How did Kyle Busch win Saturday’s IK9 Service Dog 200 at ISM Raceway?
Poof! His closest pursuers in the NASCAR Xfinity Series race disappeared in a cloud of smoke.
Busch was out front on Lap 130 when the engine in the No. 01 Chevrolet of Stephen Leicht exploded in front of Justin Allgaier and polewinner Christopher Bell, who were running second and third at the time.
Enveloped in a Days-of-Thunder-style cloud of smoke, Allgaier spun in the fluid from Leicht’s car, hitting the outside wall and damaging the rear of his car. Bell, the series leader entering the race, fared far worse: His No. 20 Joe Gibbs Racing Toyota backed into the outside wall, crumpling the rear of the car beyond repair.
Bell exited the race in 30th place.
With his two most formidable challengers out of the picture, Busch led the field to the subsequent restart on Lap 143 and stayed out front the rest of the way, beating runner-up Ryan Truex to the finish line by 3.025 seconds.
The victory was Busch’s 11th at ISM Raceway, tying him with NASCAR Hall-of-Famer Mark Martin for most Xfinity wins at a single track. (Martin accomplished the feat at Rockingham.)
Busch won for the second time in two starts this season and for a record 94th time in the series, bringing his total victories across NASCAR’s three national series to 198 and putting him within reach of his stated goal of 200 during the current West Coast swing.
Three races remain before NASCAR heads back east to Martinsville. Busch will compete in Sunday’s TicketGuardian 500 Monster Energy NASCAR Cup Series here tomorrow (3:30 p.m. ET on FOX, MRN and SiriusXM NASCAR Radio) before running both the Cup and Xfinity races next weekend at Auto Club Speedway in Fontana, Calif.

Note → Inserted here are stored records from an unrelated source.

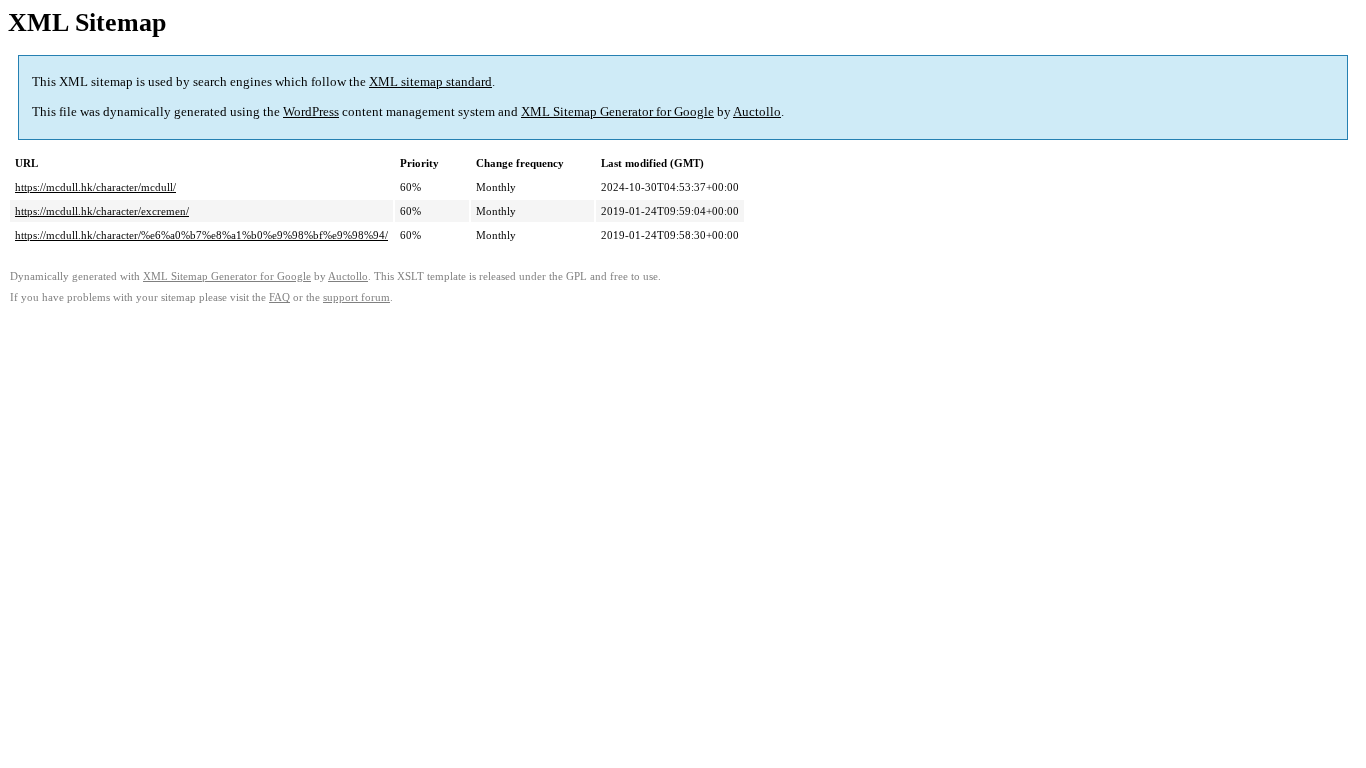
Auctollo (757, 111)
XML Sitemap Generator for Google (617, 111)
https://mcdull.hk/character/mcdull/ (95, 187)
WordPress (311, 111)
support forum (356, 297)
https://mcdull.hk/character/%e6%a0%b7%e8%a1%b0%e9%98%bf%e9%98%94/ (201, 235)
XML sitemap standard (430, 81)
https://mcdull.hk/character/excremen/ (102, 211)
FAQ (279, 297)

“Christopher was certainly going to give me a run for my money today,” Busch said of his JGR teammate. “I can’t say enough about the guys at Joe Gibbs Racing. Obviously, they build really fast Supras … Christopher, I hate it that he got caught up in that mess. It was going to be a really fun run to the end there.”

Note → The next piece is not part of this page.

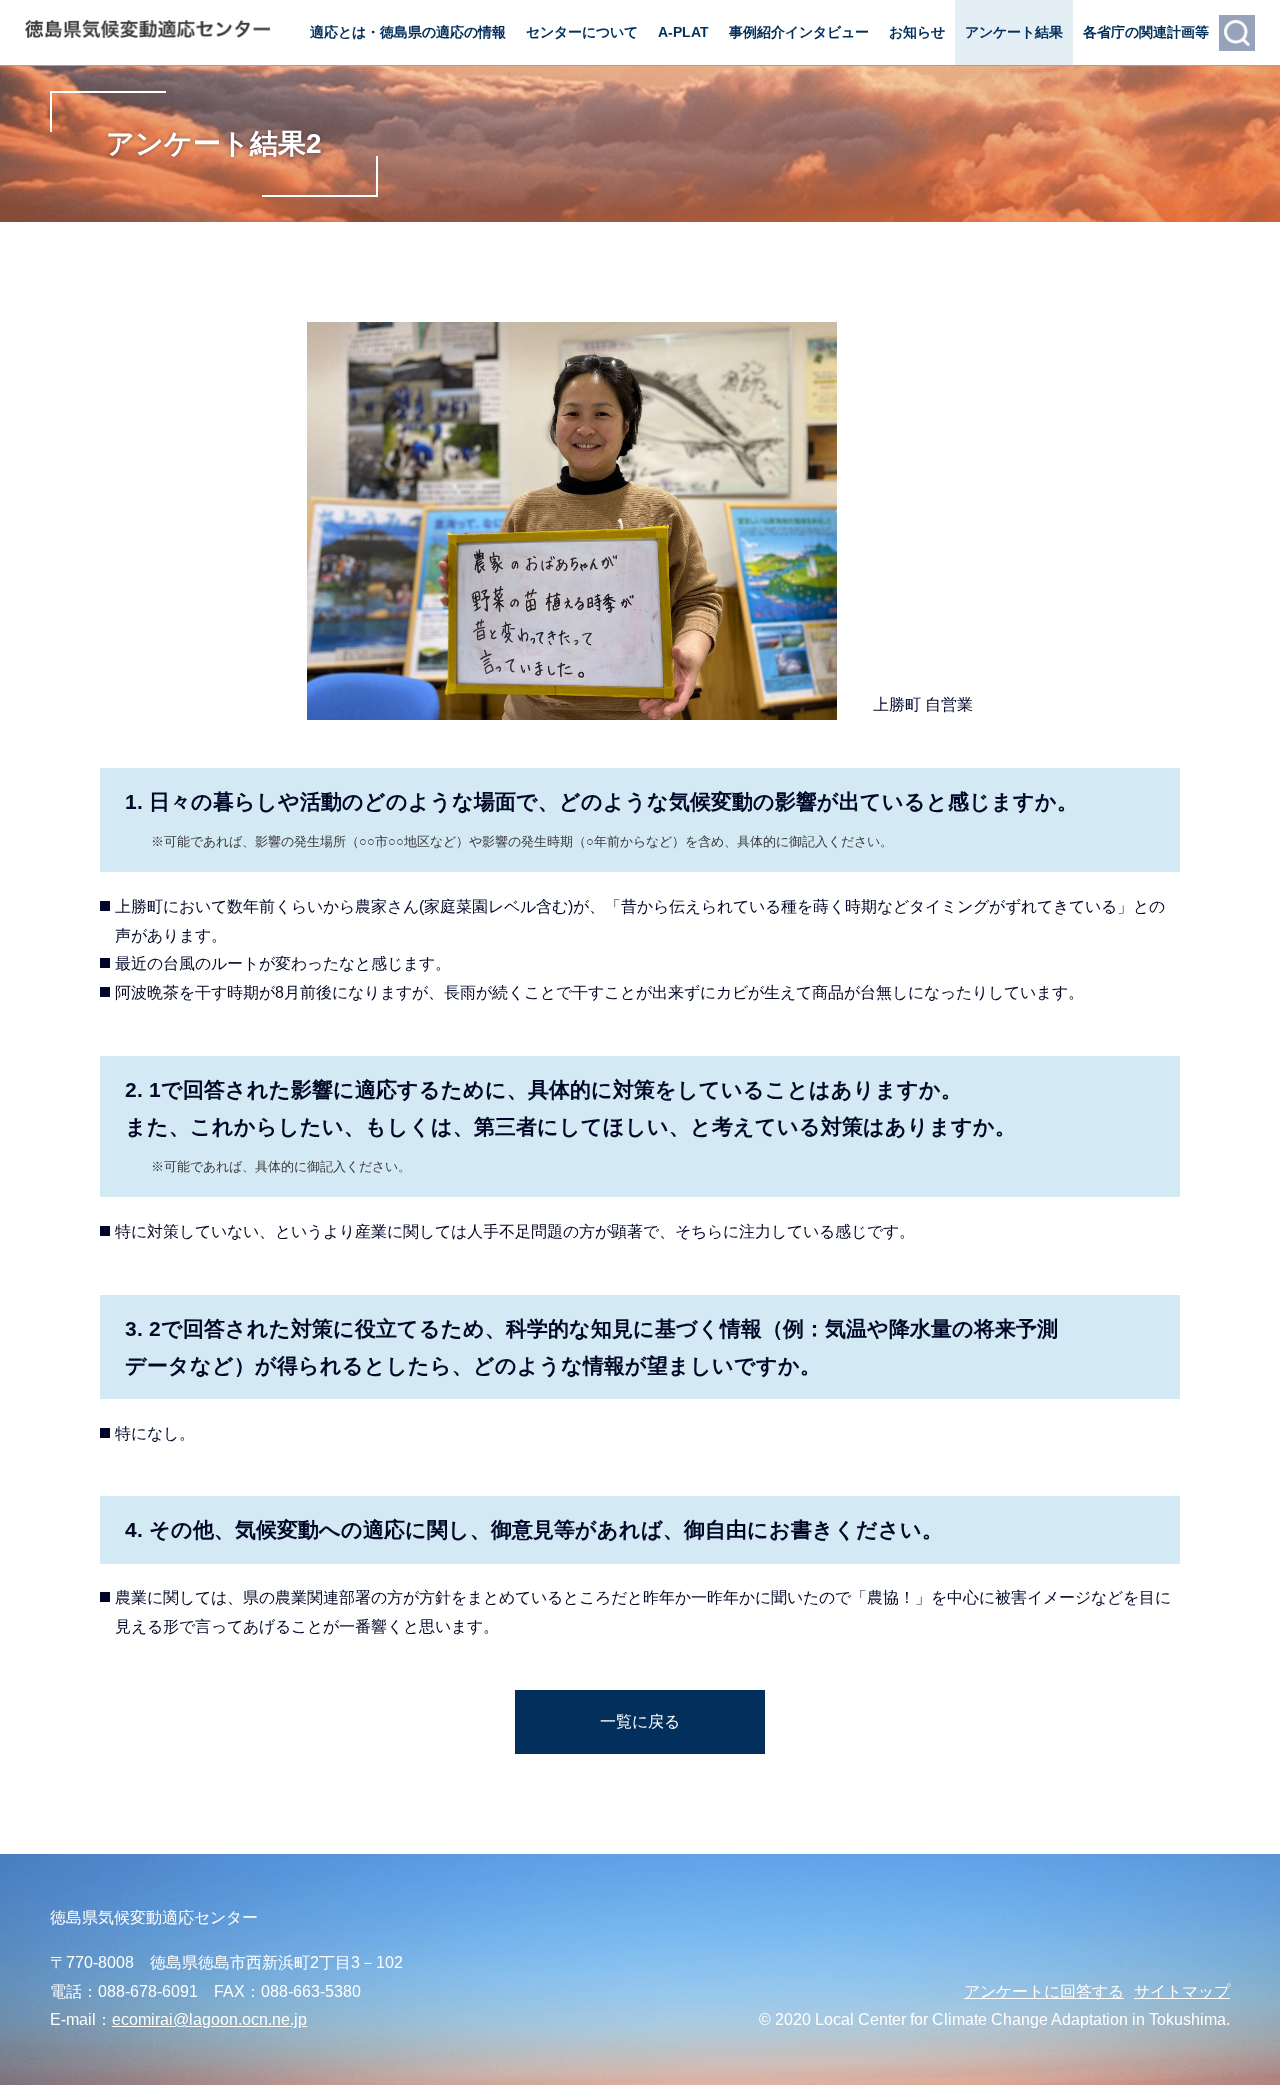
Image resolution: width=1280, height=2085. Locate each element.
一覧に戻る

Busch deflected the notion that he’s toying with the competition in the lower series.
“There’s a lot of talk and that sort of stuff, but if I’m allowed to enter a race, I’m going to enter the race and go out there and try to win it,” said Busch, who led 116 of the 200 laps. “If I win, I win. If not, we’ve got to go again the next time.”
Bell led 68 laps and won the second stage but fell to third soon after a restart on Lap 101 and couldn’t advance. Then came Leicht’s engine explosion and the end of Bell’s race.
“I entered the smoke wall and couldn’t see anything,” Bell said. “I lost my bearings, and the next thing you know, I was in the wall. Frustrating and very disappointing, because our Rheem Supra was extremely strong.
Truex started ninth, fell back early, then worked his way back through the field in his first run in the No. 8 JR Motorsports Chevrolet. After Bell and Allgaier crashed, Truex restarted second on Lap 143 and kept reigning series champion and eventual third-place finisher Tyler Reddick behind him.
“I guess it’s good when you lose to Kyle Busch,” Truex said. “I just got us behind there at the start. I was too free, and I couldn’t run anywhere on the track, so I lost a lot of track position early. We worked hard all day to get it back.
“I got that restart behind Kyle and was able to get a huge run in [Turns] 1 and 2. Our car was just so good on the long runs that I was able to hold Reddick off.”
For his part, Reddick inherited the series lead from Bell.
“I’m not very good at this race track,” said Reddick, who now leads Bell by four points. “But hats off to [Richard Childress Racing] — they brought a fantastic Chevrolet. Our Camaro was great through most of this race. I honestly couldn’t give us a good sense of direction, so we just kind of threw in here what Daniel [Hemric] ran last year.
“Had a pretty good setup under this thing. Hopefully, I can figure out what I need to break through and contend with the 18 [Kyle Busch] in the end. All in all, it’s better than what I’ve run in the past. I’m just not very good at this race track.”
Cole Custer ran fourth, followed by fellow Ford drivers Austin Cindric (the Stage 1 winner) and Chase Briscoe, who fought his way forward after a pit-road speeding penalty with an impressive closing drive.
Brandon Jones was seventh, ahead of Daytona winner Michael Annett, John Hunter Nemecheck and Ryan Sieg, who recorded his third top-10 finish in four starts.